> [WHAT IS ASKED] Return, character for character, the lines starting at the line that contains "Image resolution: width=1975" and ending with the final line of the records, including both. Omit the pictures from your answer.
● ● ● ●
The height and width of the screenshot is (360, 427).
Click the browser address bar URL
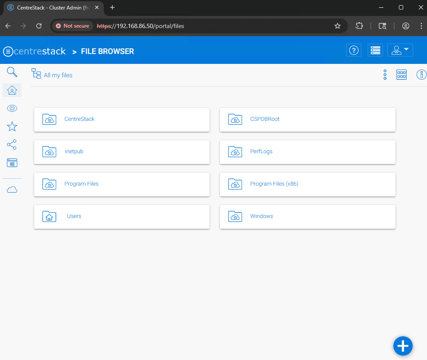140,26
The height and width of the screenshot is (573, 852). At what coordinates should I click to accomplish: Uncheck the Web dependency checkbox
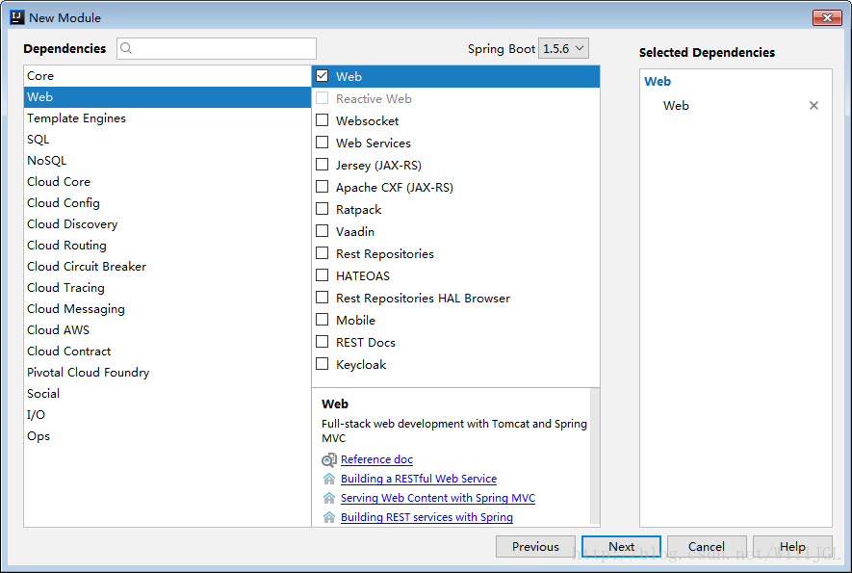pyautogui.click(x=323, y=76)
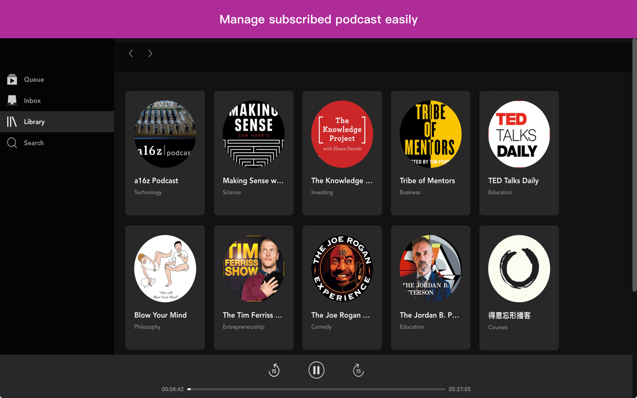
Task: Skip forward 15 seconds
Action: [358, 370]
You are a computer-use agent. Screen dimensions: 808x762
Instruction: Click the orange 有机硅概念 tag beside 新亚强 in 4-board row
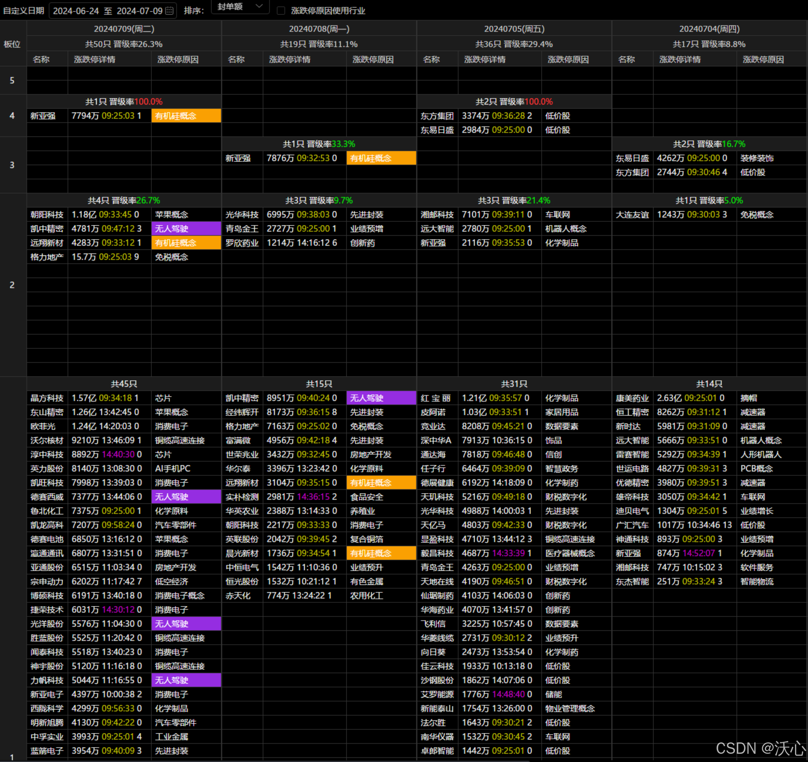click(x=186, y=116)
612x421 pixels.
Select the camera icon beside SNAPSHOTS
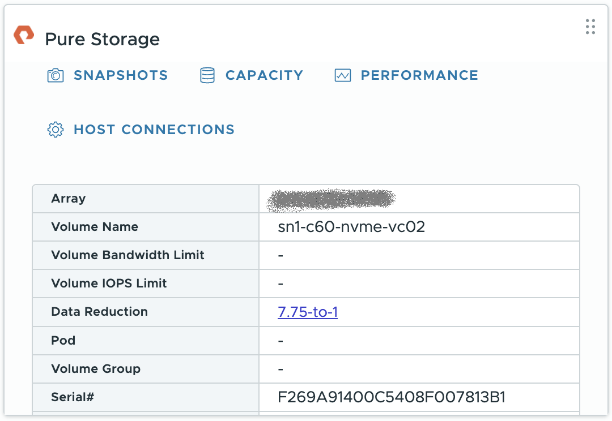tap(55, 75)
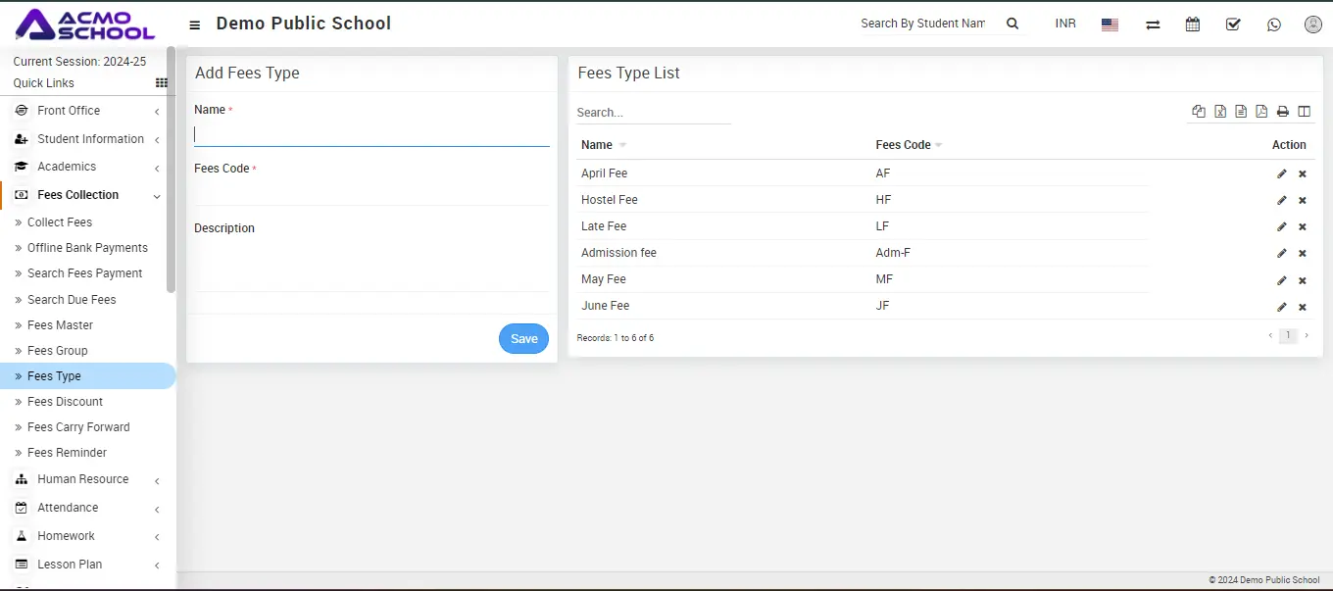Screen dimensions: 1333x591
Task: Open the INR currency selector
Action: click(1065, 24)
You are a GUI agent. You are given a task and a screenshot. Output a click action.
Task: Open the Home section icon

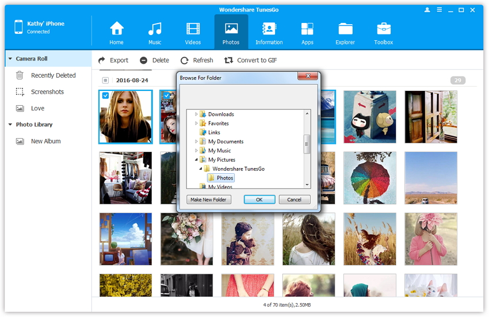click(x=117, y=29)
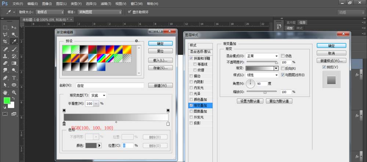Click the green foreground color swatch
Screen dimensions: 367x162
(x=7, y=100)
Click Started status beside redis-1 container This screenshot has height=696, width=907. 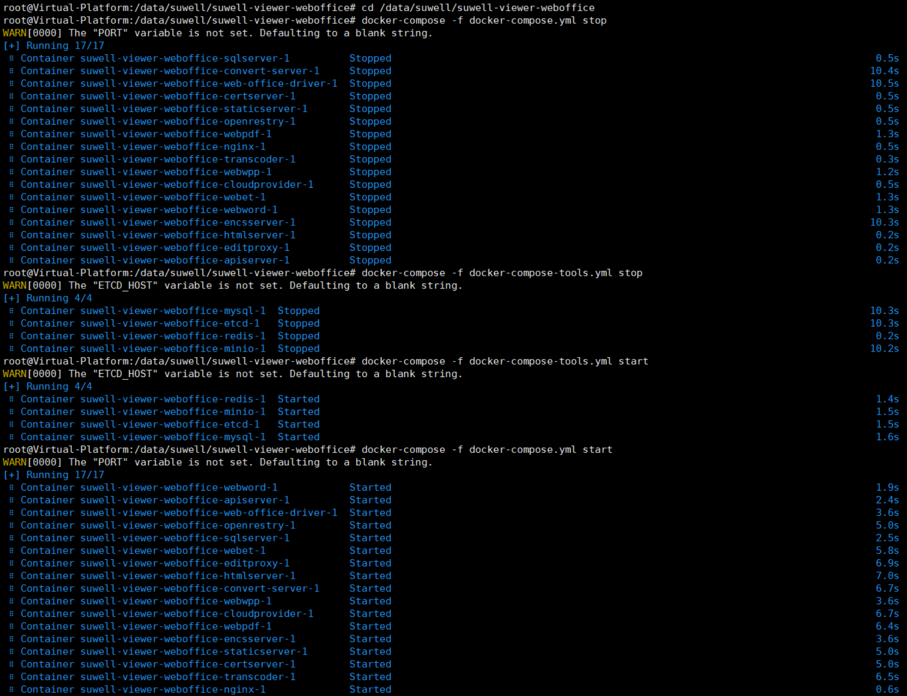[298, 399]
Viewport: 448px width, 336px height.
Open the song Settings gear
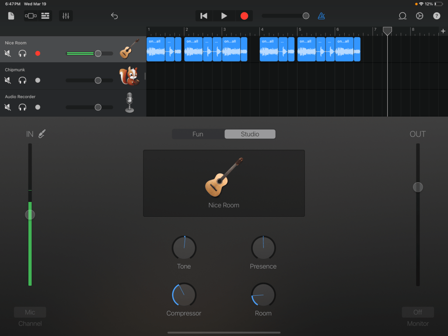pyautogui.click(x=420, y=16)
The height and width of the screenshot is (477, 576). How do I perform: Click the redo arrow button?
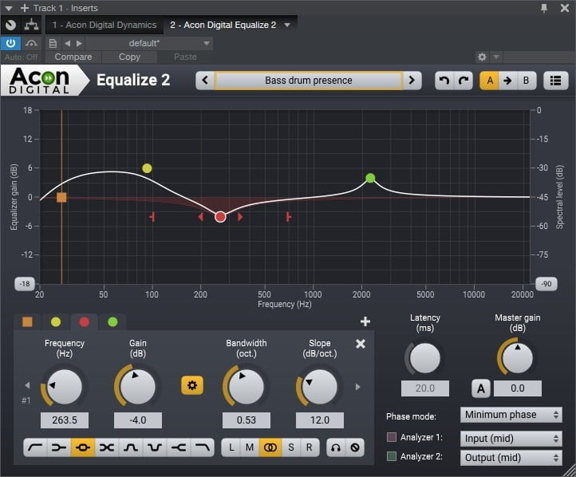(x=464, y=81)
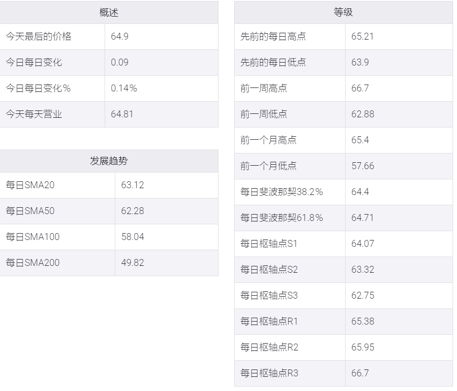
Task: Select the 先前的每日高点 row label
Action: click(273, 37)
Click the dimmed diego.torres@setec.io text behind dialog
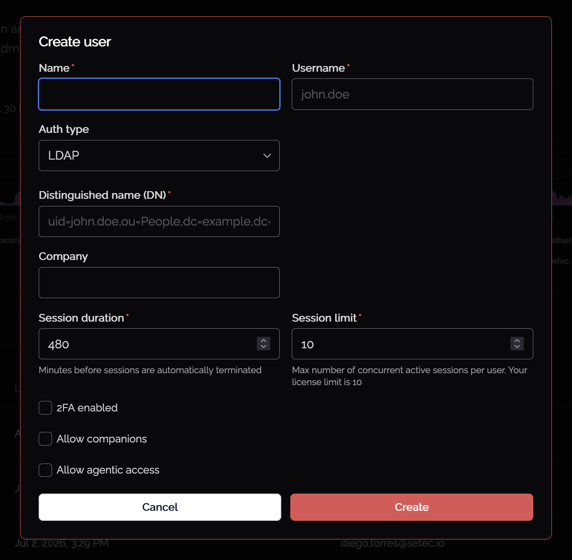Viewport: 572px width, 560px height. point(392,543)
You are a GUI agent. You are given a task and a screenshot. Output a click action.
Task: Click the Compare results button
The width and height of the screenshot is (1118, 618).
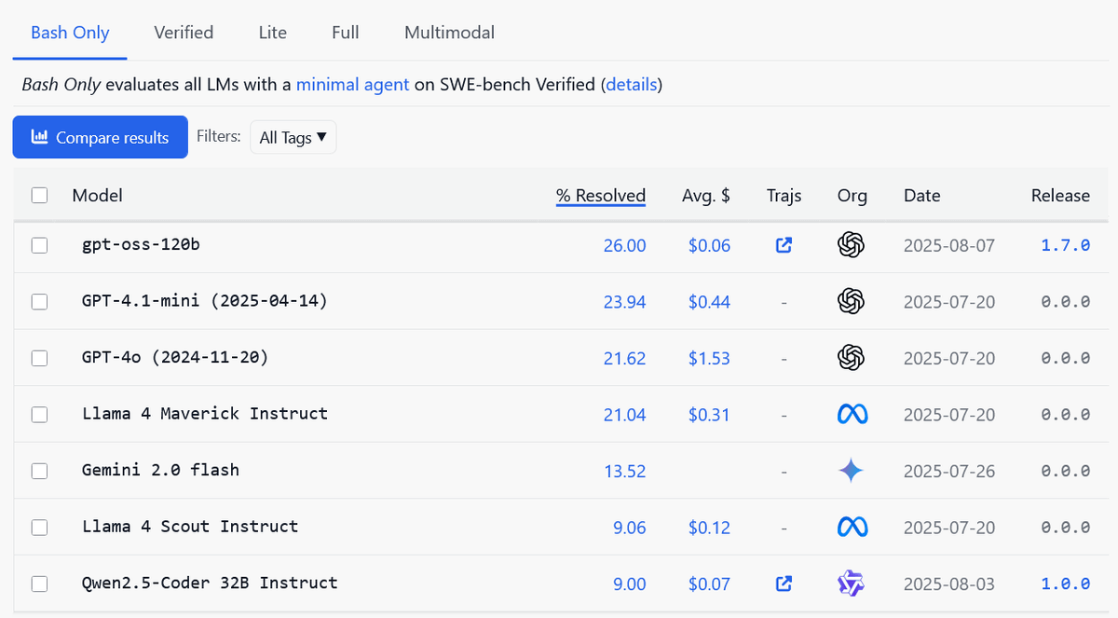point(101,137)
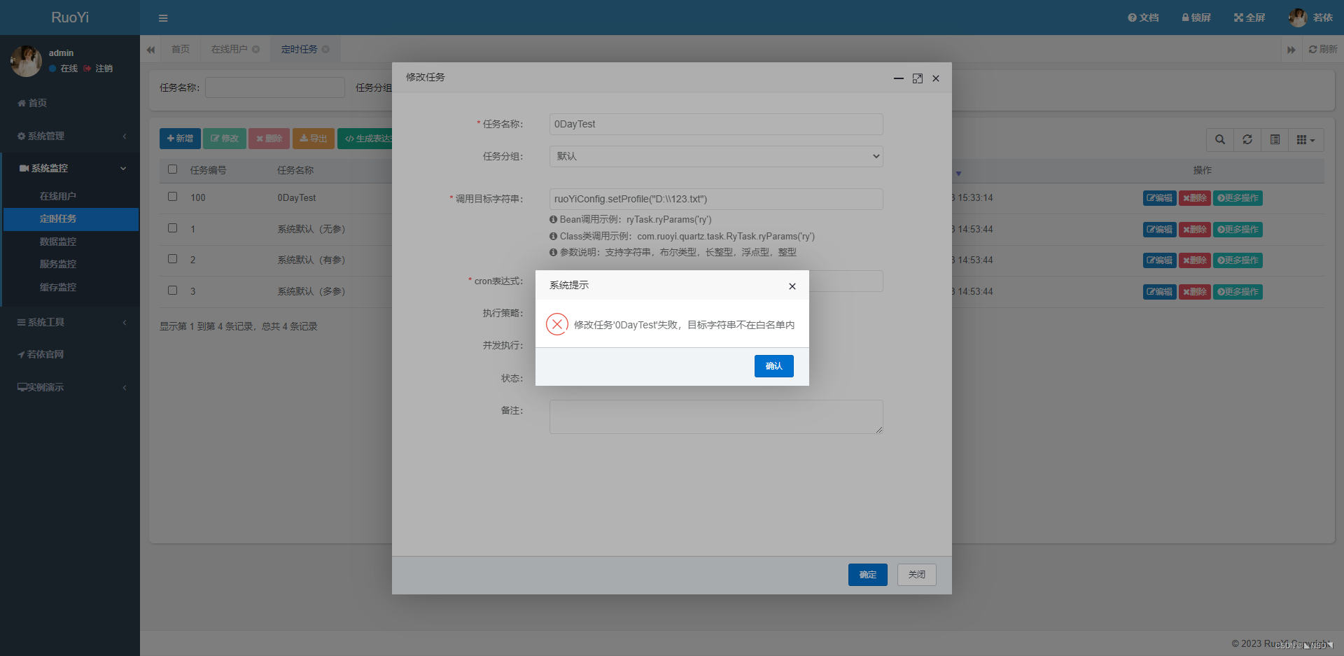Close the 系统提示 error popup
Viewport: 1344px width, 656px height.
[792, 286]
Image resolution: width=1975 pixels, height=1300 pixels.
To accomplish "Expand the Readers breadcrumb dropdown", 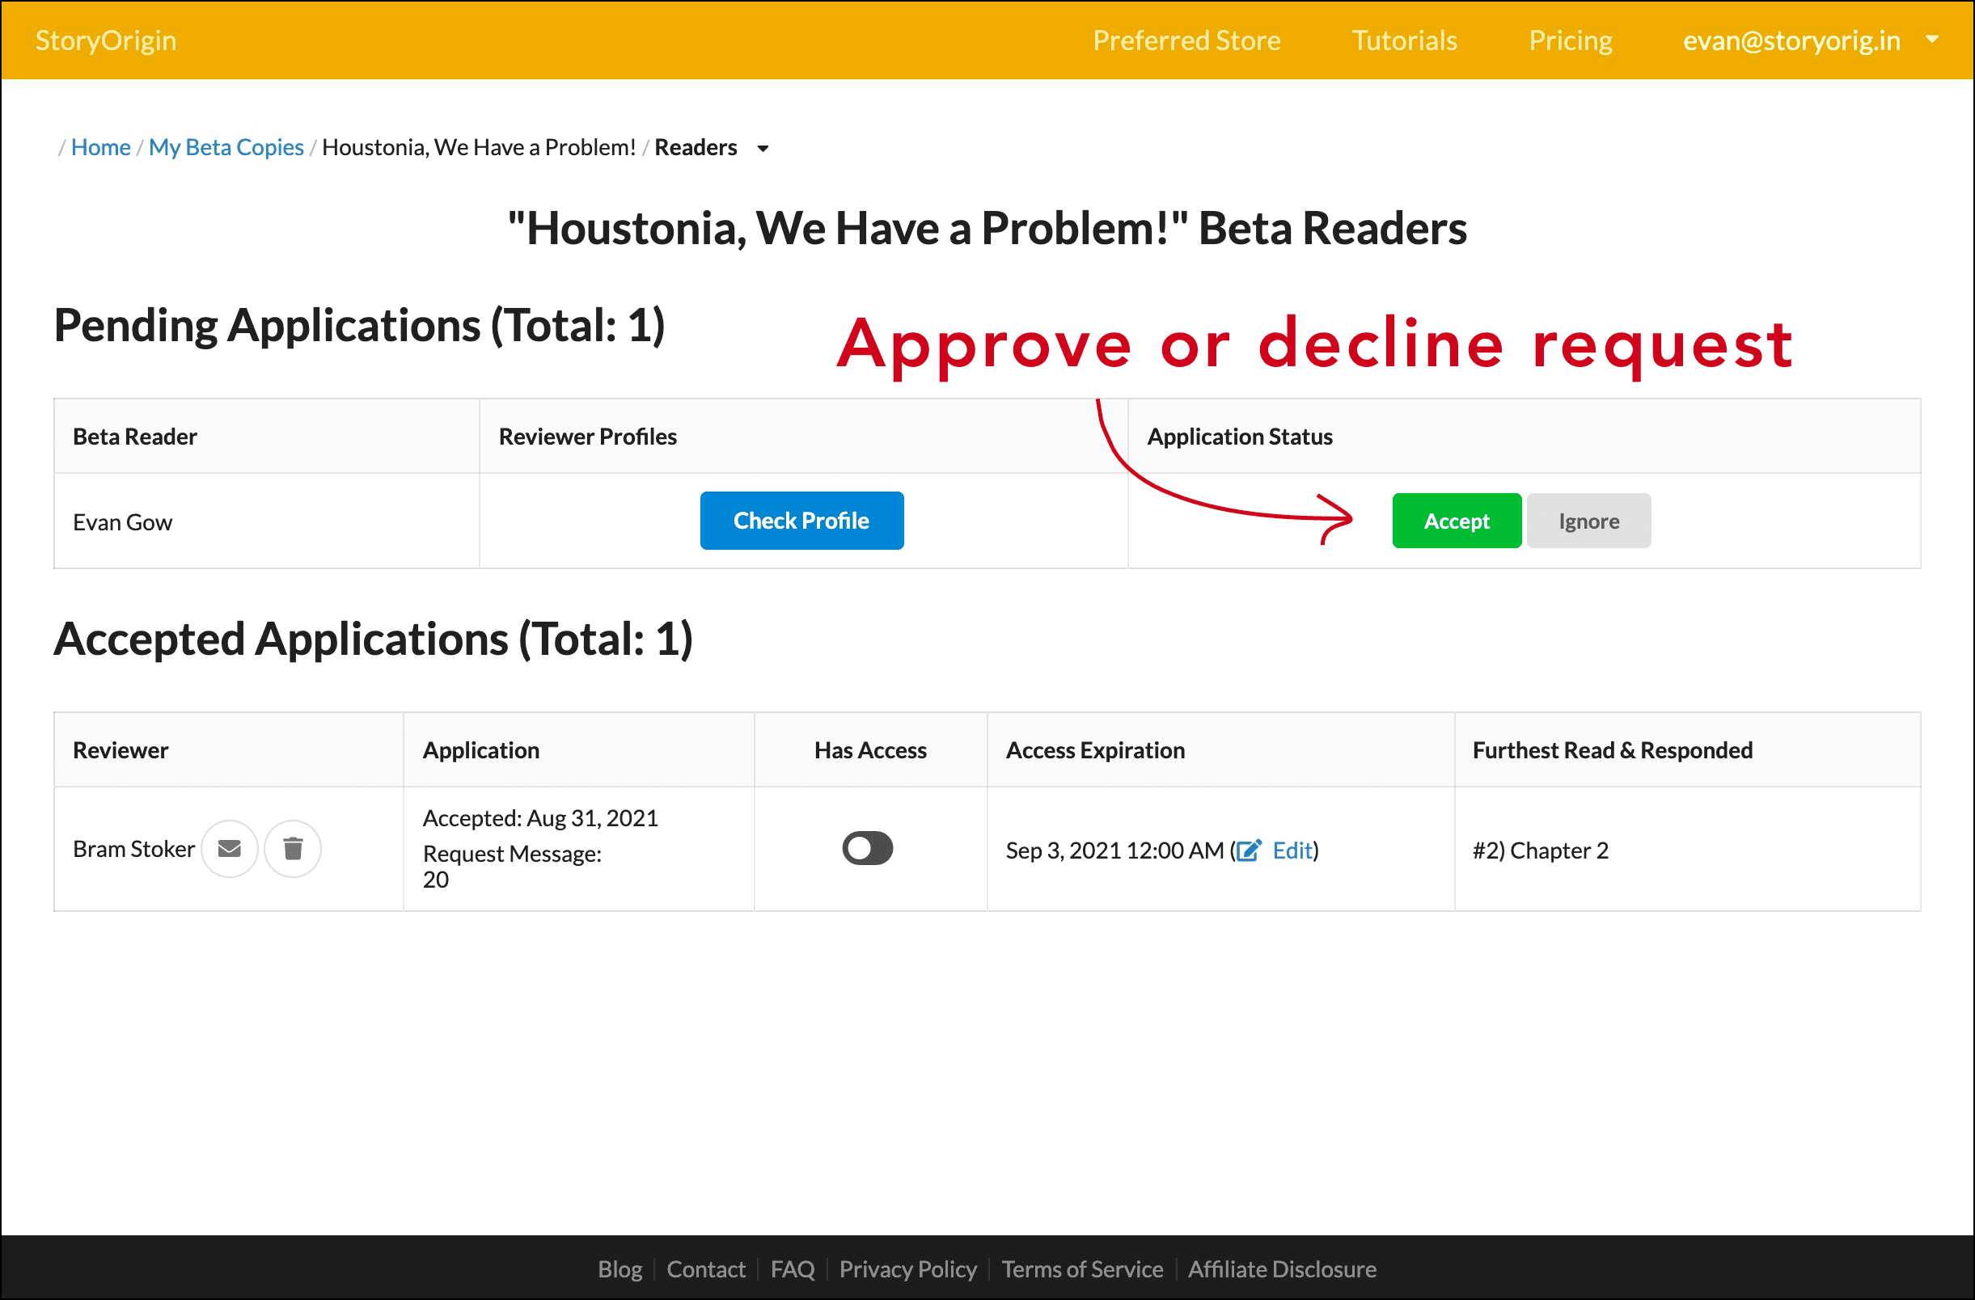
● ● ● ●
> [SOLUTION TO THE PROBLEM]
Image resolution: width=1975 pixels, height=1300 pixels.
To accomplish "Expand the Readers breadcrumb dropdown", 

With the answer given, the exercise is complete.